Guest opinion: Clarifying U.S. immigration issues

Suzanne Rivers Special to The Spokesman-Review

Attitudes toward immigration in the United States are often influenced by erroneous beliefs and inaccurate information, some of which this commentary will attempt to address with facts that are readily available from federal and private research websites.

The term “immigrant” refers to noncitizens who are in this country with valid visas; the term “undocumented immigrant” will be used rather than the more pejorative “illegal immigrant” because being in this country without documentation is not a criminal offense but a civil offense.

Misconception: “Undocumented immigrants take U.S. jobs.” In fact, these workers make up less than 5 percent of the U.S. workforce, and the vast majority of the work they do is in the lowest pay sectors. Many farmworkers from south of our border are brought in on temporary visas by employers who pay them well below minimum wage and provide no benefits and no legal or workplace rights (the rate of job-related death among these workers is 74 percent higher than the U.S. average). This group does take jobs that U.S. citizens could fill if it were legal to deny citizens the pay and rights that other U.S. workers have. But that isn’t the case, and the fault here lies with our immigration policy, not with legal or undocumented immigrants.

Misconception: “Immigrants are a drain on our social and welfare services.” Actually, immigrants use a disproportionately lower share of services: less than one-half of the health care services and 25 percent lower use of food stamps than our national average.

Misconception: “Immigrants don’t pay taxes.” In fact, legal immigrants pay income tax, and more than one-half of undocumented workers pay income tax as withholding from their wages even though they are ineligible to claim a refund, Social Security benefits or other welfare benefits that their taxes support.

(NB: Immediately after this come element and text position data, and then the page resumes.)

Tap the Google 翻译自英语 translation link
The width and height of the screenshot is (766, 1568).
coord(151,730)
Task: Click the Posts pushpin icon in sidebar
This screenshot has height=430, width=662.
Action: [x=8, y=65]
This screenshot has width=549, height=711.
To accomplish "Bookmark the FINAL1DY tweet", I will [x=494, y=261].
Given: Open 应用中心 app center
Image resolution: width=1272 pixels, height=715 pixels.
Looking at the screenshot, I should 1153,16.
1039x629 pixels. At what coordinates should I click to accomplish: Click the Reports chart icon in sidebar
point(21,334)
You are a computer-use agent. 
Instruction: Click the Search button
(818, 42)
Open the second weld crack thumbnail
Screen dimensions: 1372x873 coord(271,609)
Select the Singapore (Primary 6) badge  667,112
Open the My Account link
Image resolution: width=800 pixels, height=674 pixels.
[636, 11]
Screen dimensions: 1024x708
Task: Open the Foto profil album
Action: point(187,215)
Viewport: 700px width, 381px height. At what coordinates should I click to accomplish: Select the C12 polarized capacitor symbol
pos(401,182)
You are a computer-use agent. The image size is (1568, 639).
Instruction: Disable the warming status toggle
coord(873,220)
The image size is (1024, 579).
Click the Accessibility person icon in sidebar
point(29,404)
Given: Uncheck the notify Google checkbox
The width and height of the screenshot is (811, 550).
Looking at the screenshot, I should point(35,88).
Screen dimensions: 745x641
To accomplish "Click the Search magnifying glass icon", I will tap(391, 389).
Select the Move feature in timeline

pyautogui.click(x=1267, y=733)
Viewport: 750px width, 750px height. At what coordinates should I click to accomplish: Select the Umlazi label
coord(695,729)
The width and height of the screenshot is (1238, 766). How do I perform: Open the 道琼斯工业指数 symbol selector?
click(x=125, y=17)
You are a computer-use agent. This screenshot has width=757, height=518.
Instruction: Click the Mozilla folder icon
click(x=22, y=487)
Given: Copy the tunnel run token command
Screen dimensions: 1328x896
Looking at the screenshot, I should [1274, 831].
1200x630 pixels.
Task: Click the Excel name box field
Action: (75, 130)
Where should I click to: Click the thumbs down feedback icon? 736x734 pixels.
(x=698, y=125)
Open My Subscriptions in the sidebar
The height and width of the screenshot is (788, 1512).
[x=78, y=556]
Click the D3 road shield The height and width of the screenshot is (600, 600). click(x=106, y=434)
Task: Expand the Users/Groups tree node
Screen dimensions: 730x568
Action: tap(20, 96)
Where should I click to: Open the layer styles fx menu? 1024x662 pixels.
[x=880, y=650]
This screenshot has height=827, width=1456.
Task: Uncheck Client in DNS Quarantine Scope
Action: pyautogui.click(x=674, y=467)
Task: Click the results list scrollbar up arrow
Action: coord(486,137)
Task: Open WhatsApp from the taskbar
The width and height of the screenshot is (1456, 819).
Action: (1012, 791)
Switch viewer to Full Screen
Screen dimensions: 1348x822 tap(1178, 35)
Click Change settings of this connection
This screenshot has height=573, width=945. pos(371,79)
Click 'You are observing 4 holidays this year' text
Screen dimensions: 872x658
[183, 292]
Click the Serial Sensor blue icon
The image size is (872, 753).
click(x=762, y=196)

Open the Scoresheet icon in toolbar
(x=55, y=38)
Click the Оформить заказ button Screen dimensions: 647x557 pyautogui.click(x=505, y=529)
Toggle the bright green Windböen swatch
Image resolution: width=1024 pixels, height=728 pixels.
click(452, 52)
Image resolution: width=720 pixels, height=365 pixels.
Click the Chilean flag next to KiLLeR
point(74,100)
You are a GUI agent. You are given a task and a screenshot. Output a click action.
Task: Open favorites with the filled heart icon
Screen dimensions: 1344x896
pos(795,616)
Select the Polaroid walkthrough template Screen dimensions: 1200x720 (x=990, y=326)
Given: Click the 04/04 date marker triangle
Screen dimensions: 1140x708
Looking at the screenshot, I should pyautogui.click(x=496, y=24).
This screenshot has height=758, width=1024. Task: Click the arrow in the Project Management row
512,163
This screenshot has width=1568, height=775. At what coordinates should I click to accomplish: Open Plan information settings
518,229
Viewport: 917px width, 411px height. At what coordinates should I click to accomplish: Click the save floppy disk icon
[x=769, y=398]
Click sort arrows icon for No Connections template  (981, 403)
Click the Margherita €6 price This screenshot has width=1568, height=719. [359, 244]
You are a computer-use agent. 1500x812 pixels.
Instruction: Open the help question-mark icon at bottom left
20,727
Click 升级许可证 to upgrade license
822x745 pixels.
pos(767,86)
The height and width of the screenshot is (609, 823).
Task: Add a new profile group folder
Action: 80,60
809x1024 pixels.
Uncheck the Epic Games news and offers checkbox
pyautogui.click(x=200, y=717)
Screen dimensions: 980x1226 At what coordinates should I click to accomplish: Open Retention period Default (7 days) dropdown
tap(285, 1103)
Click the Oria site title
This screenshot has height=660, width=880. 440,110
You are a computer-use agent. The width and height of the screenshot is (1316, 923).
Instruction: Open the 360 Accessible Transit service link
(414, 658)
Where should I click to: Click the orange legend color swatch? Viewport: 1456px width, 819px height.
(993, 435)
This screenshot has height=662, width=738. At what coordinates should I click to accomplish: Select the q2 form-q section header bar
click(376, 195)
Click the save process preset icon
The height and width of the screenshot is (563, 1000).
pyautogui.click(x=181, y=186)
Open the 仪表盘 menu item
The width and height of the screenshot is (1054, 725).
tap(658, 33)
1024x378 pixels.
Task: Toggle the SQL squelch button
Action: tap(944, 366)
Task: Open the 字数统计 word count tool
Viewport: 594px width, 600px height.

Misconception: “Immigrants bring crime to our cities.” Actually, the National Bureau of Economic Research reports that “18- to 40-year-old male immigrants have incarceration rates that are one-fifth those of native-born U.S. males in the same age group.”

Why don’t they just stay in their own country? Here is a partial answer. In 1994, the North American Free Trade Agreement was signed by Canada, the United States and Mexico. What happened when the markets became “free”? The amount of U.S.-subsidized corn flowing into Mexico tripled in a three-year period, and the price of Mexican corn dropped 70 percent. Mexican subsistence farmers, unable to feed their families, had to abandon their land in order to look for other, nonexistent work.

In 1975, before NAFTA, average Mexican manufacturing wages were 23 percent of U.S. manufacturing wages; by 2002 that average had dropped to 12 percent. The cost of food in Mexico increased 257 percent after the trade agreement, while purchasing power decreased by 50 percent. Not surprisingly, the rate of immigration from Mexico almost doubled after NAFTA, and two-thirds of the undocumented immigrants currently in the U.S. have arrived since then. When your family is starving, you may resort to desperate measures.

The purpose of this commentary is not to suggest that we allow unlimited immigration (quotas, while in need of review, are necessary) or that we give amnesty to all undocumented immigrants. The purpose is to highlight the multifaceted nature of this issue and its solutions.

What are a few of the policy changes needed?

1. Compel farmers and agribusiness to pay reasonable wages and provide legal and work rights for the immigrants they bring here.

2. Expeditiously reunite immigrant families separated due to lengthy visa backlogs.

3. Create an avenue for certain undocumented immigrants to earn lawful residency. For instance, consider a route toward citizenship for hard-working students who were brought here as children 15 years ago (the goal of the Dream Act now pending in Congress). Or, as a conservative presidential candidate recently suggested: “If you’ve been here for 25 years, you have three kids and two grandkids, you’ve been paying taxes and obeying the law, you belong to a local church, I don’t think we’re going separate you from your family, uproot you forcefully and kick you out.”

4. Beyond legal concerns, and considering the fact that we are all immigrants, perhaps we should place some emphasis on the moral aspects of this issue. After all, it was luck, not merit, that favored each of us with native-born status.

Immigration policies should be consistent with our values of individual respect and dignity, while allowing the U.S. to implement immigration laws that prevent the entry of excessive numbers and exclude criminals.